| RECORDS TO USE |

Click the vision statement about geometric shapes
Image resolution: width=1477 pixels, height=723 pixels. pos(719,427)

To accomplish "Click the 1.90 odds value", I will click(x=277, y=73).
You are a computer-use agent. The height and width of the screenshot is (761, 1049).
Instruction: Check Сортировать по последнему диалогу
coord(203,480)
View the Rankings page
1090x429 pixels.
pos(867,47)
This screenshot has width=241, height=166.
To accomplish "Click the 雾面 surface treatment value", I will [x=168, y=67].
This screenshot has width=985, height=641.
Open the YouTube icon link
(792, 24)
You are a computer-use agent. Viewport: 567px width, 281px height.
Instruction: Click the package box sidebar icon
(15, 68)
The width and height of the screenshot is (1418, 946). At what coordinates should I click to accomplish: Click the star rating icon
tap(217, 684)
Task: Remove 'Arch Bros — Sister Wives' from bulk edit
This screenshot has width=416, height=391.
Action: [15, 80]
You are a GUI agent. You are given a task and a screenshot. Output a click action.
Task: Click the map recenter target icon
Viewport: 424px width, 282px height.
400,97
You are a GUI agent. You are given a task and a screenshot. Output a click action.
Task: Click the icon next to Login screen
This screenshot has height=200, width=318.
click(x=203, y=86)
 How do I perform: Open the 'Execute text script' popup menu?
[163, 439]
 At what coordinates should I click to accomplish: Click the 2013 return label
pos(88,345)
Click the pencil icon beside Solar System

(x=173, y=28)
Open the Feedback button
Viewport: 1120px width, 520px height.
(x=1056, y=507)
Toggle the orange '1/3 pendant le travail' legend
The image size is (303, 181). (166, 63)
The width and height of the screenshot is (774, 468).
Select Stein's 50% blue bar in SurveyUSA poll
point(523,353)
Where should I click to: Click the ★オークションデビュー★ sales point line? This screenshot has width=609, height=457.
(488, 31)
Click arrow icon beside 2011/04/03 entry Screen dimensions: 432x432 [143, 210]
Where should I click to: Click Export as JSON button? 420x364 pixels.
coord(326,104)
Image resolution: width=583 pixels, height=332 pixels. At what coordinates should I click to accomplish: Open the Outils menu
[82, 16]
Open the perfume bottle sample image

| WORK TO BE COMPLETED |
Whenever the string "will" shows up in a line of the records, copy that line.

| ANSWER FOR THIS EXERCISE |
To accomplish "Click the 1.90 odds value", I will click(x=277, y=73).
To accomplish "Click the 雾面 surface treatment value", I will [x=168, y=67].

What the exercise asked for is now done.